* _DOCUMENTO DE ORIGEM_:
+++

E a proposito, Sr. Presidente, vou relembrar um facto politico passado, ha pouco, no Parlamento Allemão, e bem conhecido d'esta illustre Camara, tendo no momento a melhor applicação, e que caracteriza, não obstante a vontade e a energia poderosa do seu Imperador, o respeito pela sua Constituição.

Sua Majestade Imperial, Guilherme II, seduzido, como elle mesmo o confessou e o disse ao seu povo, pelas suas grandes aspirações de grandeza, que recebeu nas suas peregrinações sobre os mares hellenos, nos logares cheios de recordações de Constantinopla e de Jerusalem, naquellas celestes aguas de Bysancio (empregando textualmente as suas palavras), e por sobre aquelles desertos immensos da Palestina, como tão poeticamente elle descreveu, sobressaltou-se, desde logo, em alargar a sua omnipotencia por estes logares santos, aonde, digo eu, em cada pedra se, insculpia uma recordação, e em cada ruina se inscrevia a historia de muitos seculos.

Augmentar o armamento do seu exercito foi, desde logo, a sua preocupação, mas o Imperador e o Governo encontraram na Camara, pelo aggravamento dos impostos a que era necessario recorrer e que este armamento reclamava, a mais viva, a mais aspera e a mais implacavel opposição nos partidos ultramontano e socialista, os quaes, Sr. Presidente, reunidos eram invenciveis perante os partidos governantes, conservador e liberal. Ainda que cada um d'estes partidos, Sr. Presidente, representava idéas differentes, um era como o credo de Deus e outro o credo do povo, duas antitheses nos seus programmas, accordavam-se sempre nas grandes e mais violentas campanhas contra o Imperador; os jesuitas porque tinham sido expulsos do territorio allemão, elles que tinham sido queridos do seu avô Guilherme I, e nos tempos mais recuados sentaram-se no lado do throno de Frederico o Grande, quando os reis philosophos da sua epoca os expulsavam dos seus reinos: e os socialistas porque, intransigentes no seu programma, combatiam todo o augmento no orçamento da guerra por se encontrar, já, muito elevado, esmagar cruelmente todos os recursos do país para a, sustentação de uma paz, que era a maior tyrannia dos tempos modernos, e flagellar as classes operarias, já muito enfraquecidas pelas primeiras convulsões de uma tremenda crise industrial e agraria, que se avizinhava e que hoje sobresalta a Allemanha.

+++

* _TAREFA PROPOSTA_:
Indique se cada afirmação concorda com o discurso, respondendo sim ou não e citando literalmente as palavras decisivas: 1. Reunidos, os partidos ultramontano e socialista eram invencíveis perante os partidos governantes. 2. Os socialistas apoiavam o aumento do orçamento da guerra. 3. O Imperador e o Governo depararam com oposição na Câmara devido ao agravamento dos impostos.

* _DADOS FORNECIDOS_:
+++

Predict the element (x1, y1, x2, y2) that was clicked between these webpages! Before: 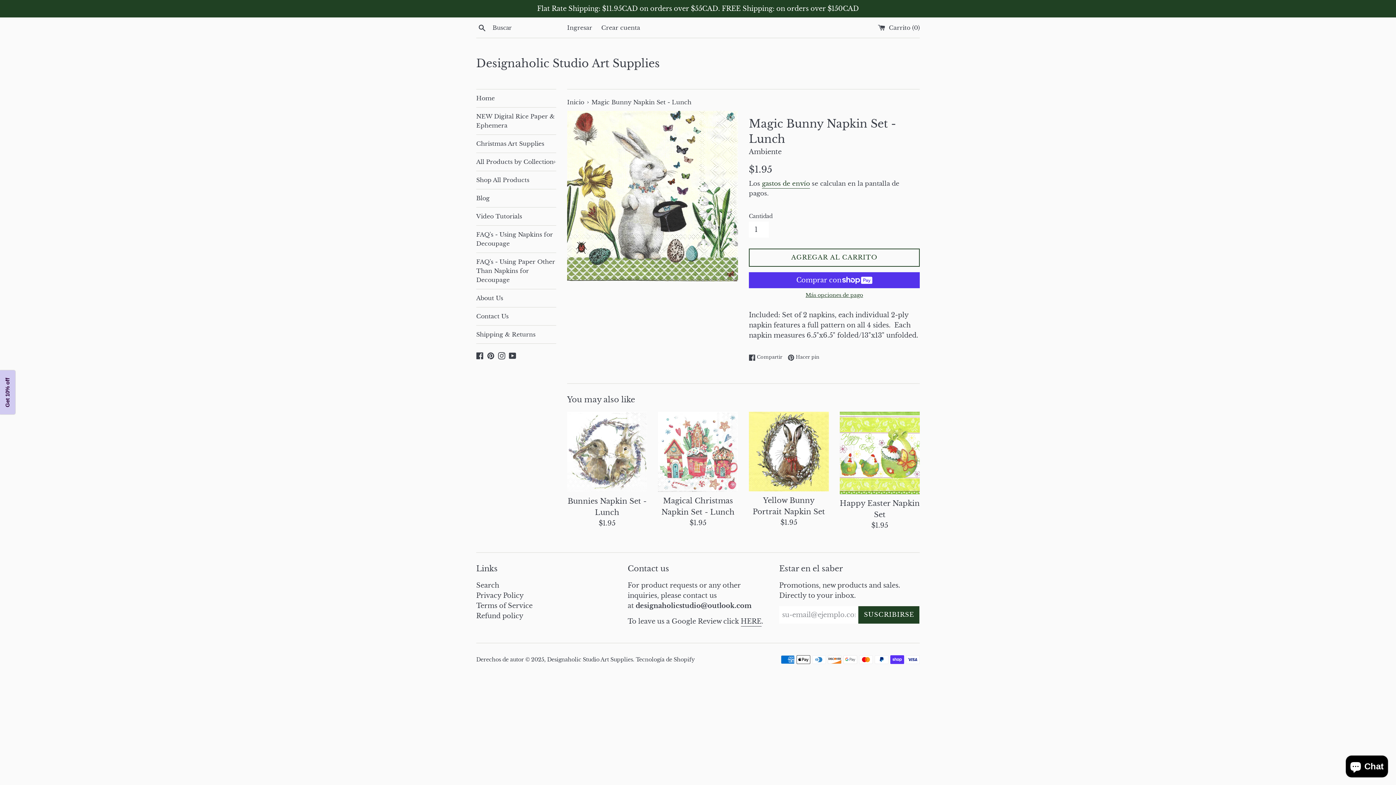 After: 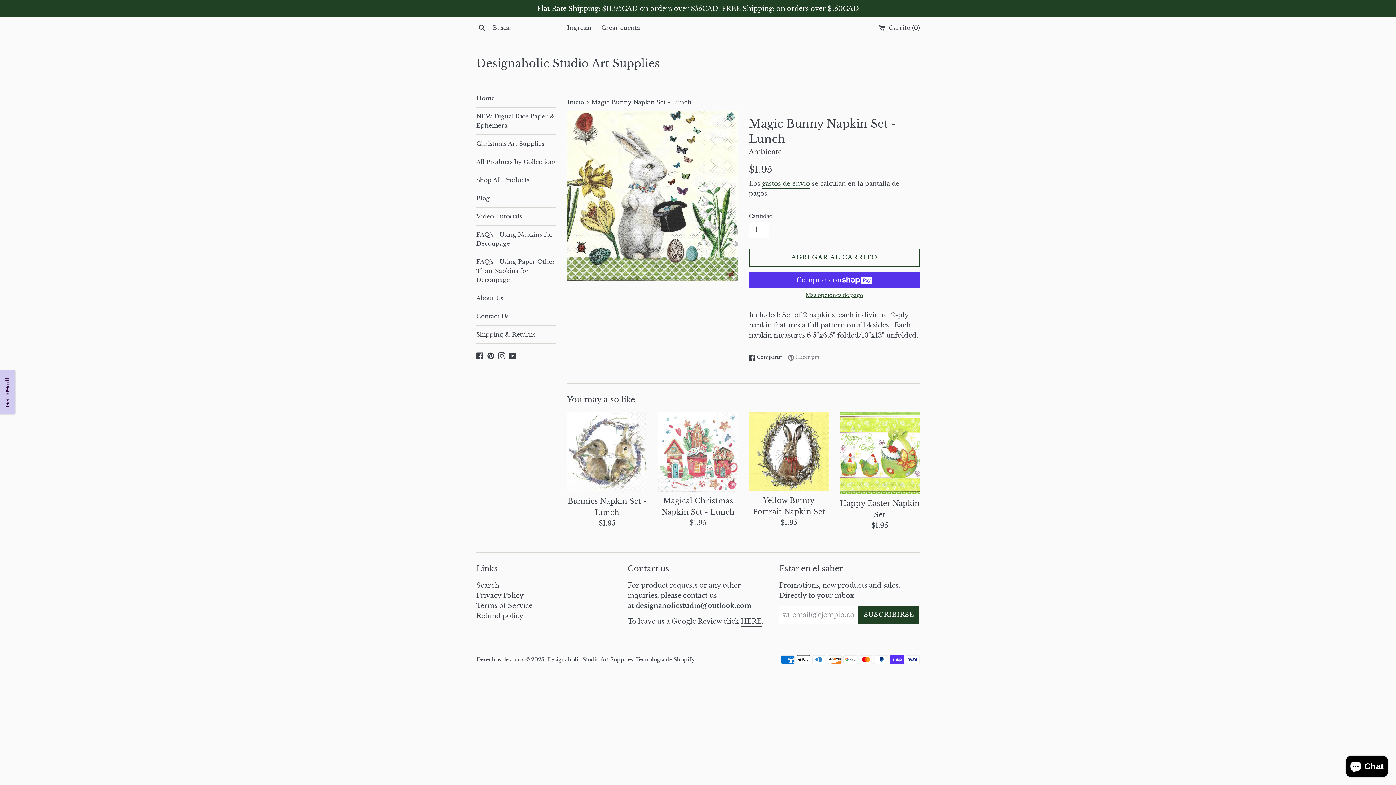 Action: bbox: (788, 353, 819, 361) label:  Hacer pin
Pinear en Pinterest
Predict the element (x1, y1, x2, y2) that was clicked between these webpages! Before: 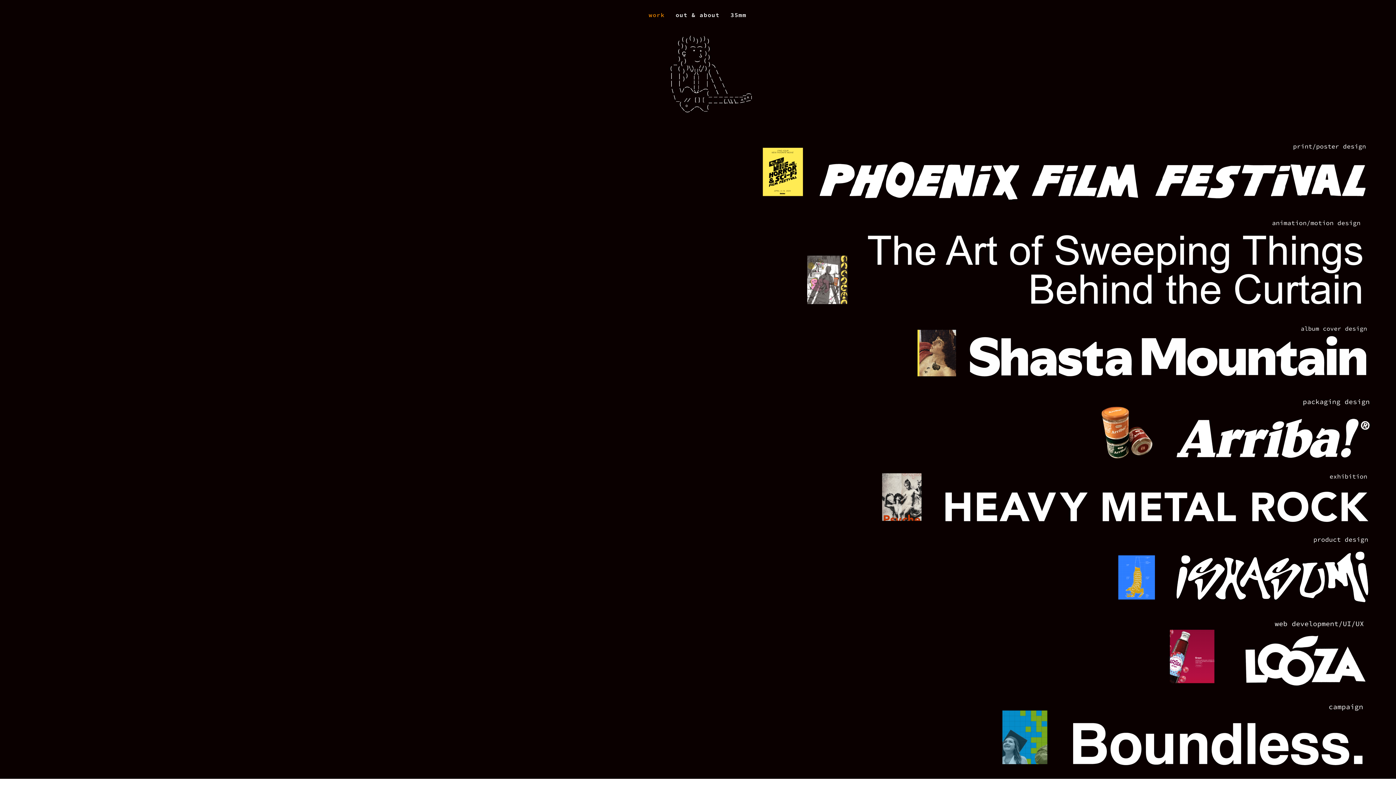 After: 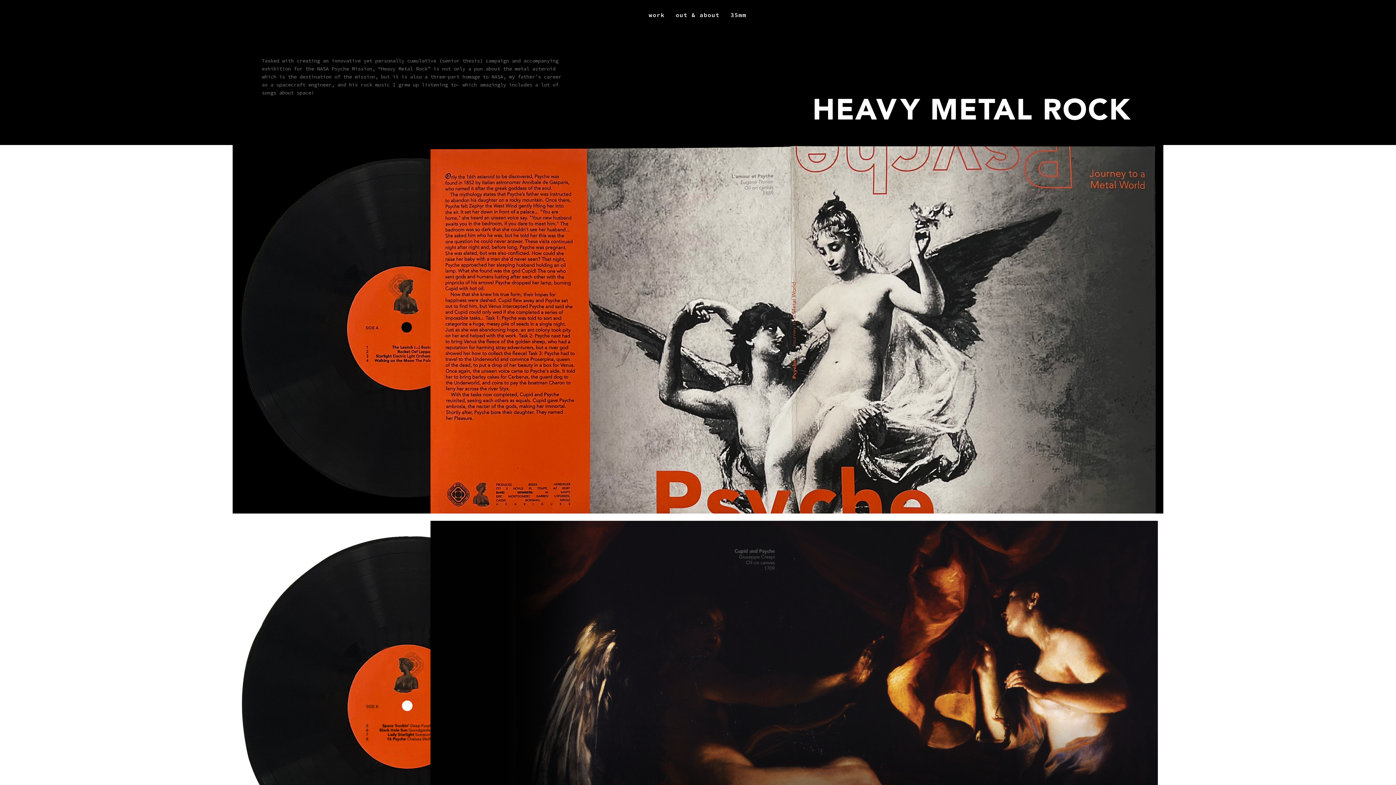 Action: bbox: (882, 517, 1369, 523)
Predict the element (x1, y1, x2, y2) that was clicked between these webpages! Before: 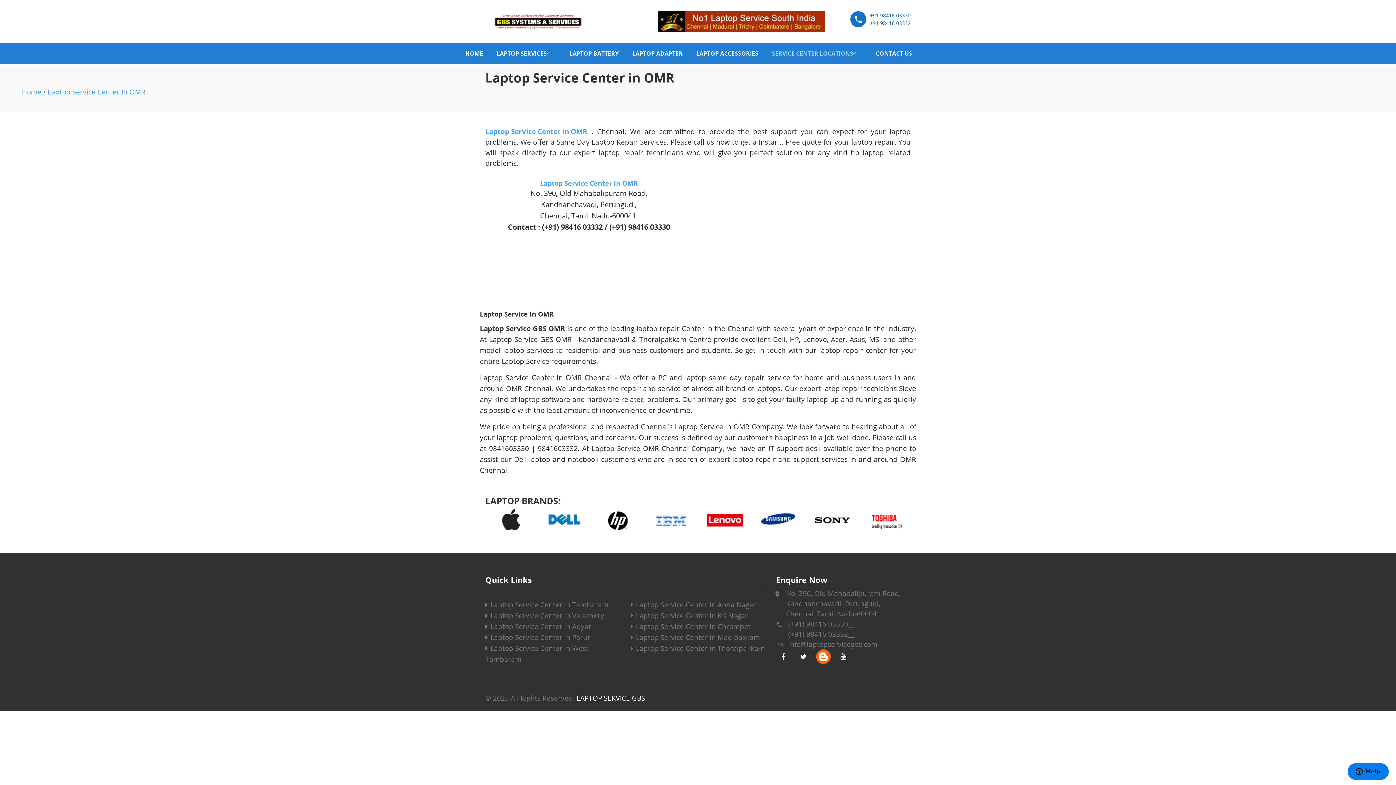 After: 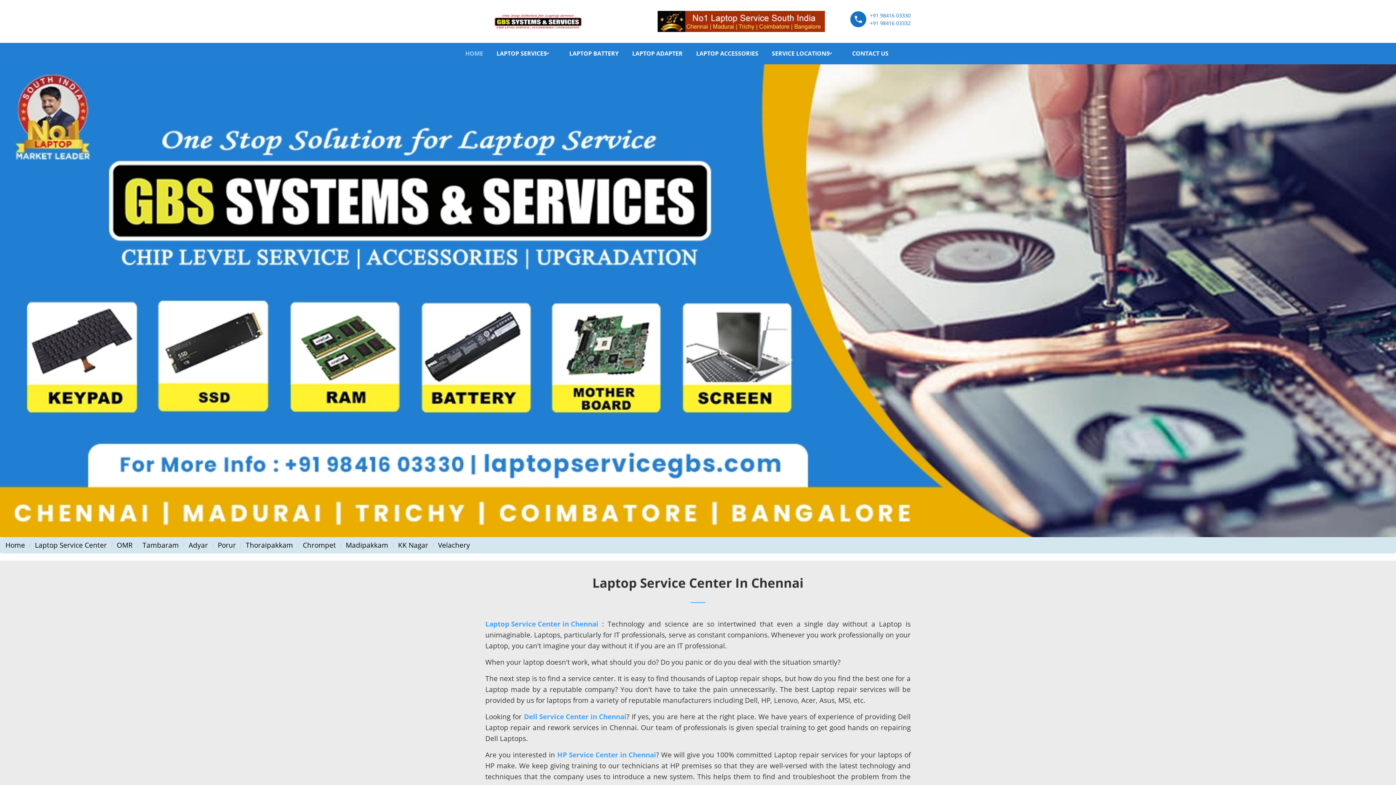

+++

* _SOLUÇÃO_:
1. Sim: «reunidos eram invenciveis perante os partidos governantes, conservador e liberal».
2. Não: «combatiam todo o augmento no orçamento da guerra».
3. Sim: «encontraram na Camara, pelo aggravamento dos impostos a que era necessario recorrer e que este armamento reclamava, a mais viva, a mais aspera e a mais implacavel opposição».